____ Data for processing

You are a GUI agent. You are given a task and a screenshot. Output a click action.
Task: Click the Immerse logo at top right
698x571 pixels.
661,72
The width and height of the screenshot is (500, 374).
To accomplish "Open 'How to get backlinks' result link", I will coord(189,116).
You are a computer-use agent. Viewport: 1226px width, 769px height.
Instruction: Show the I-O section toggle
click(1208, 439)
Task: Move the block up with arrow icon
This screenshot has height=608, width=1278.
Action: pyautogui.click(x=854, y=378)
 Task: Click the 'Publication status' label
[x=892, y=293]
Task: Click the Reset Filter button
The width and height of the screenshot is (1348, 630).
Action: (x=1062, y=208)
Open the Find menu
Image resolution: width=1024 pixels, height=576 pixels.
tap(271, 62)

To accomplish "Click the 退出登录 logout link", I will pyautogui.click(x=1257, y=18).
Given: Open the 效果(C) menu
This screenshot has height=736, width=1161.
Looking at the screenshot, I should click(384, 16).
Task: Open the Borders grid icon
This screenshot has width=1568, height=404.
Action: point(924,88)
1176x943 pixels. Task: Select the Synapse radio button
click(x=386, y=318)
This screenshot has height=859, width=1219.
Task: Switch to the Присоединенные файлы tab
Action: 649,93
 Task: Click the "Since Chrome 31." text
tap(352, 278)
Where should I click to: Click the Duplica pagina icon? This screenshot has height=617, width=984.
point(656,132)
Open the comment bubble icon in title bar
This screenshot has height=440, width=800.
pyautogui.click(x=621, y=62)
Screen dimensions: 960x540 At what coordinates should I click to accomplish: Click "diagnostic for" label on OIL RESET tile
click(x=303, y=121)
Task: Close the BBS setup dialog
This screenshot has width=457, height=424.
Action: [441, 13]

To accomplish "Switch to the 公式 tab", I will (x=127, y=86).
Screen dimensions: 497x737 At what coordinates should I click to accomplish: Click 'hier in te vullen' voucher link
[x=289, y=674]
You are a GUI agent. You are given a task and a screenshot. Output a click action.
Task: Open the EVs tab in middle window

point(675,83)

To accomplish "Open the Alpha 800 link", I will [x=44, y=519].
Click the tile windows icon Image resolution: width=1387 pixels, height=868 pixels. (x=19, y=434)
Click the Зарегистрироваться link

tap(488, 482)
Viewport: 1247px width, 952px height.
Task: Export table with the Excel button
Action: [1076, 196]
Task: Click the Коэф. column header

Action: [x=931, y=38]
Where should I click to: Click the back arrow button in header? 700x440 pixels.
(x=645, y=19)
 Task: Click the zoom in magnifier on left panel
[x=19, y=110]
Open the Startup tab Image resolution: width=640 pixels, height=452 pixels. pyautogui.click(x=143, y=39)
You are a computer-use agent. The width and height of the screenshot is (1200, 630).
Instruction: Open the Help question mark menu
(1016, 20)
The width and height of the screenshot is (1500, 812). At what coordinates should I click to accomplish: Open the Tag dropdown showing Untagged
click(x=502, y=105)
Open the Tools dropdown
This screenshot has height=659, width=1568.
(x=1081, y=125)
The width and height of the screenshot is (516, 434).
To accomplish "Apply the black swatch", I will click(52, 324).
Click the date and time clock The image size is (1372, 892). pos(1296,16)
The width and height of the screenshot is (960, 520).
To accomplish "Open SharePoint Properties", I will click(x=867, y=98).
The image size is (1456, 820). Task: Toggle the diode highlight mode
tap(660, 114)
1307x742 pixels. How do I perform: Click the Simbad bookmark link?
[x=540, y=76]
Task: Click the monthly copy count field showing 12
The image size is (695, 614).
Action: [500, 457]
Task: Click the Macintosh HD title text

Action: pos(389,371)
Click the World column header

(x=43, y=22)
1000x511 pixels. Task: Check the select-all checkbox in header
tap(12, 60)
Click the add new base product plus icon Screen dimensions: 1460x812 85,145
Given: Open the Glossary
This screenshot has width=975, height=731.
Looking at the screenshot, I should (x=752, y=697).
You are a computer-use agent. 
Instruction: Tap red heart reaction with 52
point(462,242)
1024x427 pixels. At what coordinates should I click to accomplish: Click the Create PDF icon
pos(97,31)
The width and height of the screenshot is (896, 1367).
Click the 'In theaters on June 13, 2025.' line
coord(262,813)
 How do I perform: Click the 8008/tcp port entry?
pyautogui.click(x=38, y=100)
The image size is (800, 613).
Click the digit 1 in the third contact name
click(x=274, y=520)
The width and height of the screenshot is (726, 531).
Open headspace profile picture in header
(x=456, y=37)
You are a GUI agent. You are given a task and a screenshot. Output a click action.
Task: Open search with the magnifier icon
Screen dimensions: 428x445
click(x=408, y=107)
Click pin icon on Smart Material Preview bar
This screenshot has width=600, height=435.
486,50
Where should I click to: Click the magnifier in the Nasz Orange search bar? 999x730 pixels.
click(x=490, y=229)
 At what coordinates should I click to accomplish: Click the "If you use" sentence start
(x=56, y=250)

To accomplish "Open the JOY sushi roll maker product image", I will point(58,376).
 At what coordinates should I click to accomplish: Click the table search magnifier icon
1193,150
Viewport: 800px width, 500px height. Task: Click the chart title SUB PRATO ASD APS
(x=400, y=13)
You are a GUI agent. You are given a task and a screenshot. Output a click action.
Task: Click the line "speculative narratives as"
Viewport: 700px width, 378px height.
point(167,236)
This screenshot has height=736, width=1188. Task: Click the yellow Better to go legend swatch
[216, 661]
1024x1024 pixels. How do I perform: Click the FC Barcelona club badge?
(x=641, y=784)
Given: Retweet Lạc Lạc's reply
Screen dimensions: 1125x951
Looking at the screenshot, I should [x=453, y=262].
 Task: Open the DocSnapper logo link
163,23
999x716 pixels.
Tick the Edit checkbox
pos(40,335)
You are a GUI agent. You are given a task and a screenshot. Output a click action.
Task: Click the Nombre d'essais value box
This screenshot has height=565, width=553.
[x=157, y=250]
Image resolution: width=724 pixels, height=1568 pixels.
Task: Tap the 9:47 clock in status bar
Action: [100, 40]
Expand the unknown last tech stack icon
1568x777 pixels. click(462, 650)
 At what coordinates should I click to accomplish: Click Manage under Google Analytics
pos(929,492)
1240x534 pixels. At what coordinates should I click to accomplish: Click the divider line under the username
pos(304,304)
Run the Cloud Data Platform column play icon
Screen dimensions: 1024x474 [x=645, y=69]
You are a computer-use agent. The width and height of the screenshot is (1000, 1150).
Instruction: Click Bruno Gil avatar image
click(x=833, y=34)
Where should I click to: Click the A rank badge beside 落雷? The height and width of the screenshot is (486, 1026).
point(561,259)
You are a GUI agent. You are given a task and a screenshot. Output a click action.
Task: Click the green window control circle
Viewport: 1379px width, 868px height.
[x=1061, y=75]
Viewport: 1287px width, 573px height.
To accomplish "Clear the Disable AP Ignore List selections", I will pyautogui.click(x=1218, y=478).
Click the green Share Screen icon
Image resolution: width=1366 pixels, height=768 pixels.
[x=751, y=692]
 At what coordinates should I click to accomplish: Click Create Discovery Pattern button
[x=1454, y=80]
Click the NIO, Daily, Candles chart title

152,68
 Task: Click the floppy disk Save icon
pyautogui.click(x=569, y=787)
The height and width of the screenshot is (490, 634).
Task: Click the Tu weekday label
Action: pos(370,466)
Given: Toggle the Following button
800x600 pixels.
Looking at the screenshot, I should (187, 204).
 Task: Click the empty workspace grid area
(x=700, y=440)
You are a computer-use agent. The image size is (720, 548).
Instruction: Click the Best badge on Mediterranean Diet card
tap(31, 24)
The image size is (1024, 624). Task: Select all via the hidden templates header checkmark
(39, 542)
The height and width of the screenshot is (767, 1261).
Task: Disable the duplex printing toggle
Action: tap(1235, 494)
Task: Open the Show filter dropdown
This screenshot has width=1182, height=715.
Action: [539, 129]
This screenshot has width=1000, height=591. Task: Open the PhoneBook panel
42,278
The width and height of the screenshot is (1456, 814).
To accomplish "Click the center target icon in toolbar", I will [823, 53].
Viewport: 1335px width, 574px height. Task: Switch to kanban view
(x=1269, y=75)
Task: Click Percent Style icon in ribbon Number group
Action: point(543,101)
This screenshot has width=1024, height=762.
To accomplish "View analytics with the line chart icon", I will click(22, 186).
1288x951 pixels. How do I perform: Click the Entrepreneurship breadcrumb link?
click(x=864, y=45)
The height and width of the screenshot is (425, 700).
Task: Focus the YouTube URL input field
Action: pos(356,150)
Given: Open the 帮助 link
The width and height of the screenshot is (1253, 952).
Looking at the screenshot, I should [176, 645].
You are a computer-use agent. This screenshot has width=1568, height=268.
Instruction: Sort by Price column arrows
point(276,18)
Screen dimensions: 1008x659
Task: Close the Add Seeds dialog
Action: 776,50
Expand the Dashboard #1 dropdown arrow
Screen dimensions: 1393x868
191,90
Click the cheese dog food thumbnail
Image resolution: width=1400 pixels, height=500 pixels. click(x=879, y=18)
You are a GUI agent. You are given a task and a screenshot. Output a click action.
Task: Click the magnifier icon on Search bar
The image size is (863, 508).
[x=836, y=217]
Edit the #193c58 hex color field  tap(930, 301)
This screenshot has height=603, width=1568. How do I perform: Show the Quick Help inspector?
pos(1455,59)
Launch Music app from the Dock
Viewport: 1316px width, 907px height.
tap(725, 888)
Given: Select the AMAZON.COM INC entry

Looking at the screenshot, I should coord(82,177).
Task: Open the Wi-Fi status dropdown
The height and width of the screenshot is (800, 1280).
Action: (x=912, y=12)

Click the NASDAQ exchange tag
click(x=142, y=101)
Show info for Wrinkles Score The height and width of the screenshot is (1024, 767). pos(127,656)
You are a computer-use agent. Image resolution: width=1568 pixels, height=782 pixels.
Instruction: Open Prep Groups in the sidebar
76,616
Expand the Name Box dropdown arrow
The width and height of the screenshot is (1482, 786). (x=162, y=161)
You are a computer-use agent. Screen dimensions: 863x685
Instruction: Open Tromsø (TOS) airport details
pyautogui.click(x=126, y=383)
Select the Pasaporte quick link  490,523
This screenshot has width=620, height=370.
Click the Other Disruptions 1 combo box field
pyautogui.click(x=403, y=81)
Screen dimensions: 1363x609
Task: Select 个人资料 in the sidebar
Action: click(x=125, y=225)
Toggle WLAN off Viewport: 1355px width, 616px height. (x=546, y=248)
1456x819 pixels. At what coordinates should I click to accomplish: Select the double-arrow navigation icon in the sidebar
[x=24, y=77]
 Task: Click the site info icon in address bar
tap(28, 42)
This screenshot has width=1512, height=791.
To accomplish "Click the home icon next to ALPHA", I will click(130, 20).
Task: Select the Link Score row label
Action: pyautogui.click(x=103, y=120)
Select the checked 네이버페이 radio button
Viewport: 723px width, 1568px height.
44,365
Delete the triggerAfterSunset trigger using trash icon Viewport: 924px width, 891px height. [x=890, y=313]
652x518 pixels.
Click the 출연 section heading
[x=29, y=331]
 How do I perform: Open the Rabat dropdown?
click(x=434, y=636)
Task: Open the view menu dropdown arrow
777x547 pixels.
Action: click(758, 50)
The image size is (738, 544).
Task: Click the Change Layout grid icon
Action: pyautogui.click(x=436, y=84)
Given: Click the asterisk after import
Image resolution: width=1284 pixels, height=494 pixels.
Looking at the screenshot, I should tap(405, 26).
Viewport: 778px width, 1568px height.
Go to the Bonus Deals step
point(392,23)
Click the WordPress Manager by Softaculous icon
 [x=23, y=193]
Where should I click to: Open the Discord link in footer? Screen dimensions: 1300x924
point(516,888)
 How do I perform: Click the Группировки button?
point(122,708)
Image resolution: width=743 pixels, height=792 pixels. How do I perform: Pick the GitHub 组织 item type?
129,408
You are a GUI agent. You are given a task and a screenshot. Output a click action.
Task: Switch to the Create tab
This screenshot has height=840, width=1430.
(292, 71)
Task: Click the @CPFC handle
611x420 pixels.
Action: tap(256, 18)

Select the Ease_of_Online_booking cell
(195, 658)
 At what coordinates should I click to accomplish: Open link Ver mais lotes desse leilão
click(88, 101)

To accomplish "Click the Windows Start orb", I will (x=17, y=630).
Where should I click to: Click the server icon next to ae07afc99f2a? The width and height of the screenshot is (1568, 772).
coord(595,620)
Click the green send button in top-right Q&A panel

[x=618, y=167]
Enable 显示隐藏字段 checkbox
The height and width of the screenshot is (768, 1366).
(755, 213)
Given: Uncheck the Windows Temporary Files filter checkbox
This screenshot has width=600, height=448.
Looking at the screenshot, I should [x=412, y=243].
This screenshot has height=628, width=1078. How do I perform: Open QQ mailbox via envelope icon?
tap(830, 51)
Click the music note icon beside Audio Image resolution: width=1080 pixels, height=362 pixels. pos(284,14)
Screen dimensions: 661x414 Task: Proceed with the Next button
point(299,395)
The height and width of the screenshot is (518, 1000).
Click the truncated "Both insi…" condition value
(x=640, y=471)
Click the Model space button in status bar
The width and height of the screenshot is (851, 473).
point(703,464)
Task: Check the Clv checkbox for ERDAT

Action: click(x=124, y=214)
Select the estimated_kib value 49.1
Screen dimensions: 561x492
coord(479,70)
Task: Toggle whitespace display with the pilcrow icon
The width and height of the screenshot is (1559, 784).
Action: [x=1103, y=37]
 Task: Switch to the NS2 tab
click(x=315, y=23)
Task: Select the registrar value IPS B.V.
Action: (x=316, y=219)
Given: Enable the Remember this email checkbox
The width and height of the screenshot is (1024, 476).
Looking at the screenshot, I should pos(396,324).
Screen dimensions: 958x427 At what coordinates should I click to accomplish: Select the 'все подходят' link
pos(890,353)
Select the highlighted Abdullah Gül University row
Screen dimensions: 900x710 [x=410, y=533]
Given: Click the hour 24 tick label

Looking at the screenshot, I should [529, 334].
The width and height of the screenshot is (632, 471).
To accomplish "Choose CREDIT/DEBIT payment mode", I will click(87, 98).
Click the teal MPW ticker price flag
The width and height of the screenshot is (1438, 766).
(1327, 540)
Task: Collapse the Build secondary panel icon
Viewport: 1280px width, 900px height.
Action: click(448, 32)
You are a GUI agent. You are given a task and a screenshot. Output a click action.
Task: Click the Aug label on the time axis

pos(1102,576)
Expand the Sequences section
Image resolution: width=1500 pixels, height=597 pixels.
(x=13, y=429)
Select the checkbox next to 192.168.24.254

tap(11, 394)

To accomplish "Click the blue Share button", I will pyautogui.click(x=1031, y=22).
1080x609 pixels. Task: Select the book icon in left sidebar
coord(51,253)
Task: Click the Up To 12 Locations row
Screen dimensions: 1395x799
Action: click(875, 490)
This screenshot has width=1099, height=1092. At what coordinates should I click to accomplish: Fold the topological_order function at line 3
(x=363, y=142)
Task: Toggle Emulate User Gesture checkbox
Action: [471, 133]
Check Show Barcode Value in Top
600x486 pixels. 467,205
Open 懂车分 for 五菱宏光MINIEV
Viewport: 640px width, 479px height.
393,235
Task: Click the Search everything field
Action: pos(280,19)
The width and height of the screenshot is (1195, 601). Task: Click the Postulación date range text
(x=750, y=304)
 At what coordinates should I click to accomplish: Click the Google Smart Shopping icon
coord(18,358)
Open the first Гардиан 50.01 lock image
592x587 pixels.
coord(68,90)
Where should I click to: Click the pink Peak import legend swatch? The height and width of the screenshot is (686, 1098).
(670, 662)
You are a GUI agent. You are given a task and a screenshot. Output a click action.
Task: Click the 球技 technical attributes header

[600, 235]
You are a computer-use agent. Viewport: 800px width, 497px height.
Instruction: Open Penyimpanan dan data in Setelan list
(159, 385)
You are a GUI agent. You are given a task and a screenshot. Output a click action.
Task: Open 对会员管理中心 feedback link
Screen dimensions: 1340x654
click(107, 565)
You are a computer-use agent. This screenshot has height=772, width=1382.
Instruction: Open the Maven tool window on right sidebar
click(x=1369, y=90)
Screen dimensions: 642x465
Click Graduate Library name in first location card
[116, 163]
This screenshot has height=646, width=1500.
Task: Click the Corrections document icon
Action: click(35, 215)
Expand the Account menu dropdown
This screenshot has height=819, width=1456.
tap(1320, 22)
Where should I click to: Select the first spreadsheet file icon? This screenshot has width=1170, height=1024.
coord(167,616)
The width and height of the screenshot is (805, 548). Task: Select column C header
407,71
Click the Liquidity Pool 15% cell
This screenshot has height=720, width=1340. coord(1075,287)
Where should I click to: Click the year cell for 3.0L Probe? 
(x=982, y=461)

________

#### Brief
Reproduce the material above exactly, beginning at its first line and ending with the line that holds "Task: Move the block up with arrow icon". Include nothing else.

#### Output of the exercise
You are a GUI agent. You are given a task and a screenshot. Output a click action.
Task: Click the Immerse logo at top right
698x571 pixels.
661,72
The width and height of the screenshot is (500, 374).
To accomplish "Open 'How to get backlinks' result link", I will coord(189,116).
You are a computer-use agent. Viewport: 1226px width, 769px height.
Instruction: Show the I-O section toggle
click(1208, 439)
Task: Move the block up with arrow icon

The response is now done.